Task brief:
No pictures belong in the copy. Retype exactly, and only, the stretch of lines below from the one with "The image size is (932, 414)." through the one with "Task: Collapse Hành động hệ thống section".

--- Information supplied Enclosed Below ---

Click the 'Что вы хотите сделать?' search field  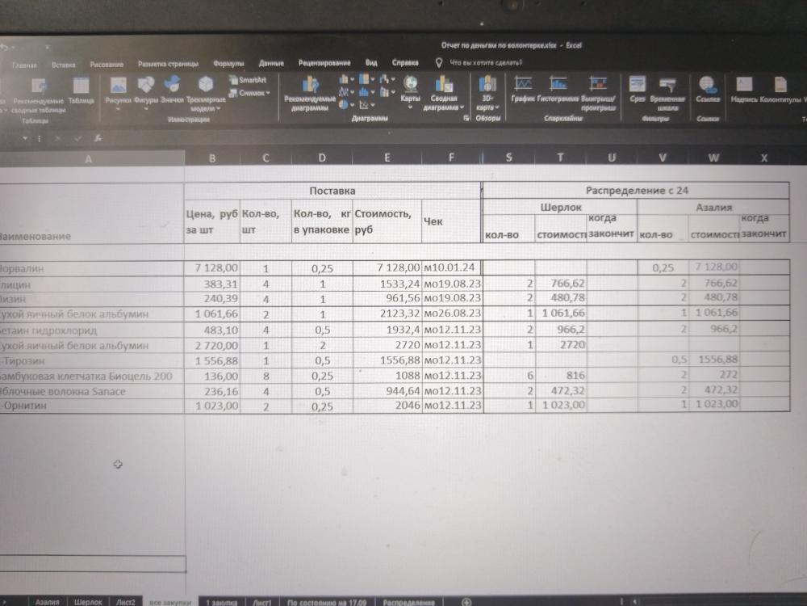pos(485,62)
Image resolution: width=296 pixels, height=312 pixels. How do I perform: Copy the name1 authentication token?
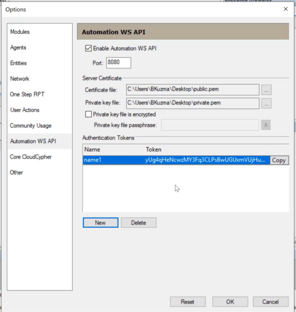(x=279, y=160)
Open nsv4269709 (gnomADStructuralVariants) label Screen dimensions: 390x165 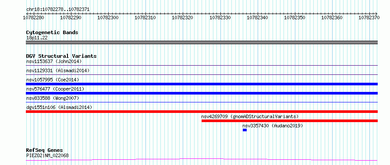click(x=250, y=116)
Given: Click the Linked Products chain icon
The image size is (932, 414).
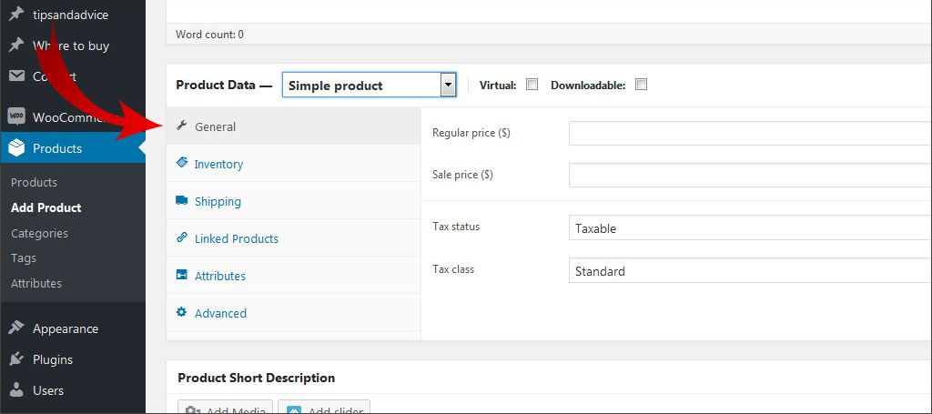Looking at the screenshot, I should pyautogui.click(x=181, y=238).
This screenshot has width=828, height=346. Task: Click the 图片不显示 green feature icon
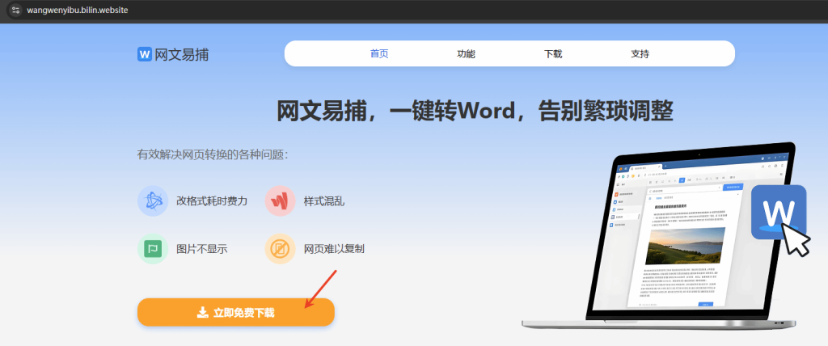[153, 248]
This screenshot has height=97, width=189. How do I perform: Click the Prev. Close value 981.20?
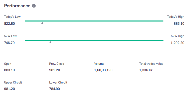55,70
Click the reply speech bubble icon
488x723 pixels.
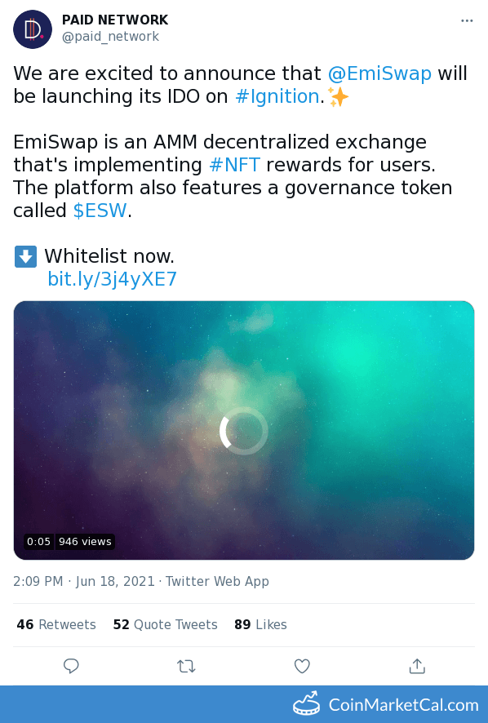71,666
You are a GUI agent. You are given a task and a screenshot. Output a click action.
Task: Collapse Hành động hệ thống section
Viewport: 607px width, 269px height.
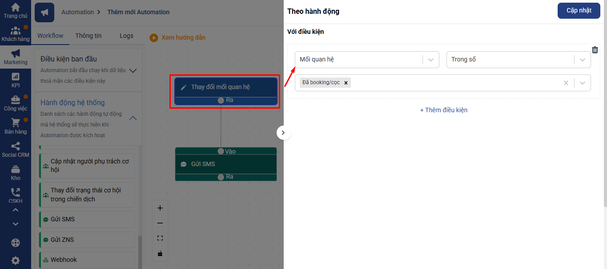(133, 118)
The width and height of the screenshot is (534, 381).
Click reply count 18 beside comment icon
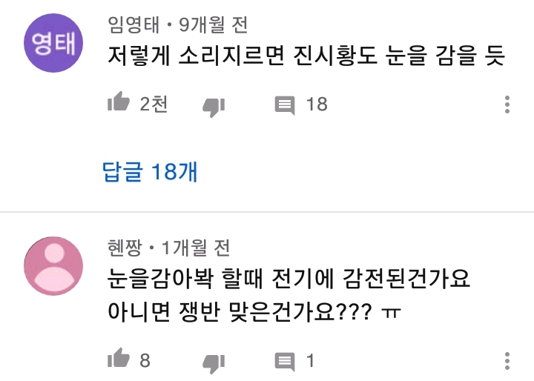coord(317,105)
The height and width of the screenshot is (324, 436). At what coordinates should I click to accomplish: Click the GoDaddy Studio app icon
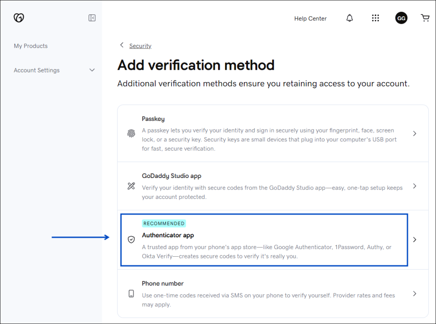point(131,186)
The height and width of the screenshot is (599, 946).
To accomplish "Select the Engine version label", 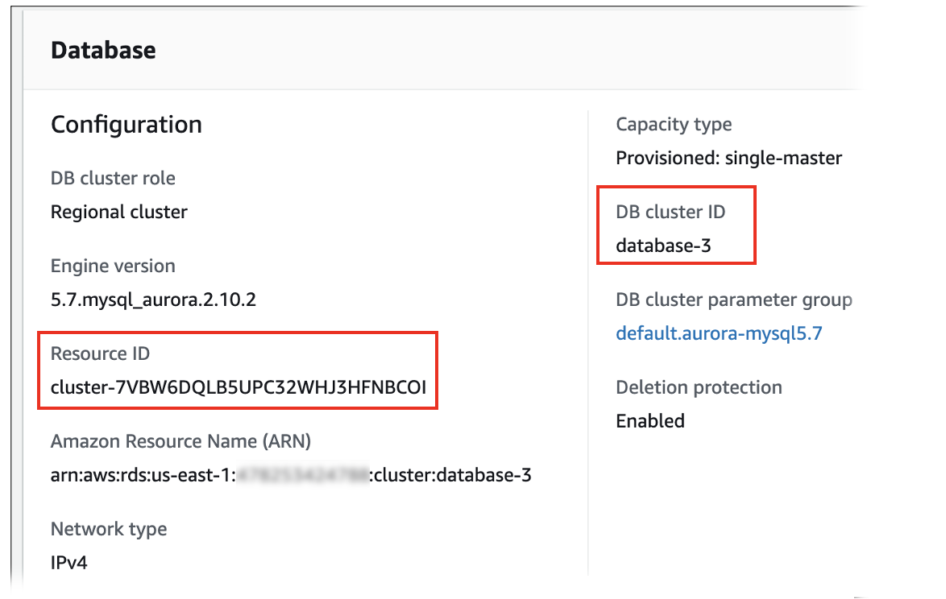I will click(113, 266).
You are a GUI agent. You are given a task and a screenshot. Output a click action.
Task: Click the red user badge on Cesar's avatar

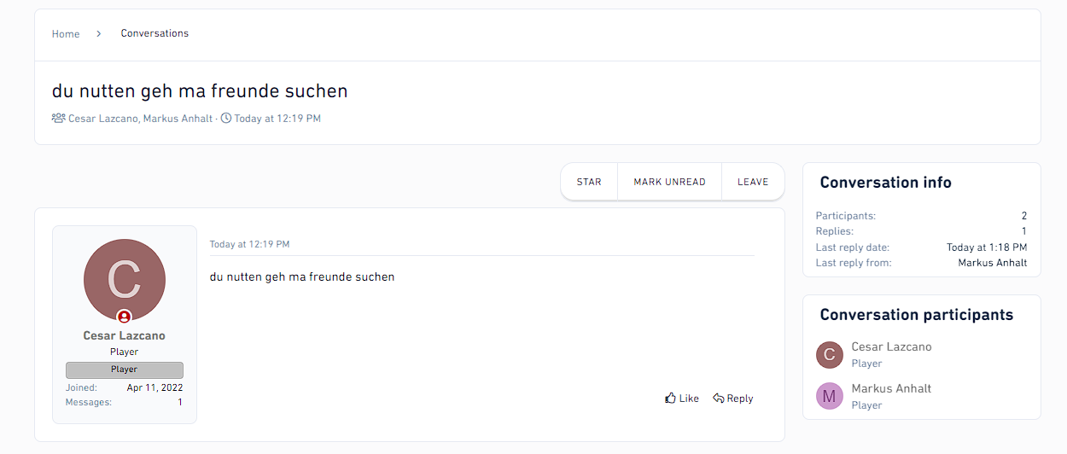click(x=125, y=317)
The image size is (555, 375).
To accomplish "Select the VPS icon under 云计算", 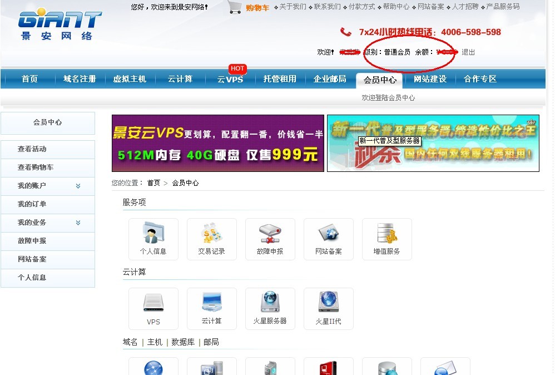I will pyautogui.click(x=153, y=308).
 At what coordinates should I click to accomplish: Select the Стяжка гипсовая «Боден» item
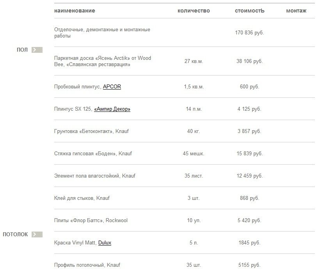(x=93, y=154)
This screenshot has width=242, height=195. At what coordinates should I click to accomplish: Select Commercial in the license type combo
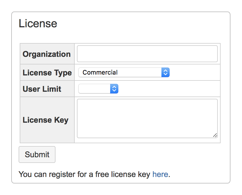[x=124, y=72]
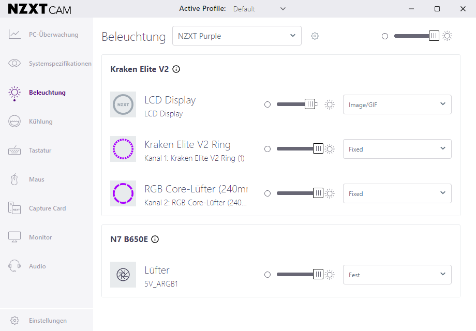Select the RGB Core-Lüfter ring icon
The width and height of the screenshot is (476, 331).
pyautogui.click(x=123, y=193)
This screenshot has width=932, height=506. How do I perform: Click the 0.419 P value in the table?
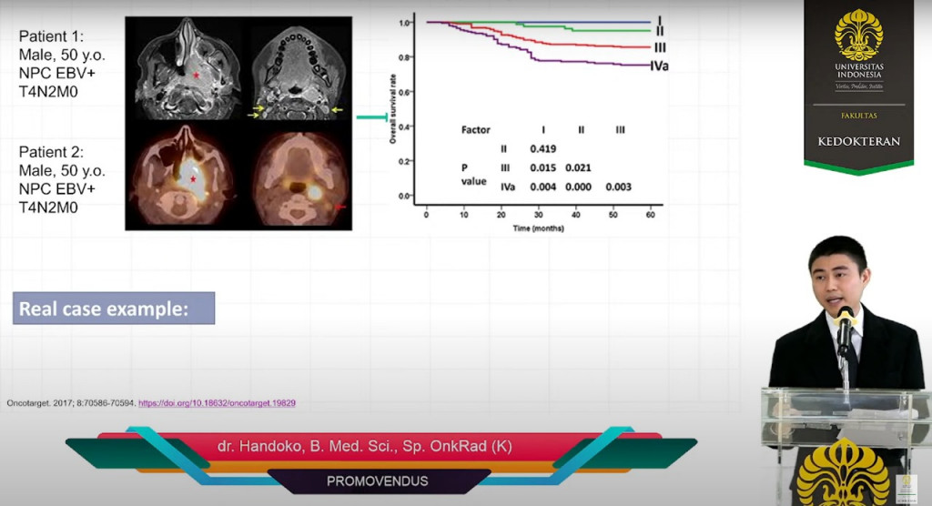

--- End of Enclosed Information supplied ---

Answer to this task:
The image size is (932, 414).
Looking at the screenshot, I should pyautogui.click(x=181, y=238).
This screenshot has width=828, height=346. Task: Click the 图片不显示 green feature icon
[153, 248]
This screenshot has height=97, width=189. How do I perform: Click the Prev. Close value 981.20?
55,70
Click the reply speech bubble icon
488x723 pixels.
71,666
You are a GUI agent. You are given a task and a screenshot. Output a click action.
Task: Collapse Hành động hệ thống section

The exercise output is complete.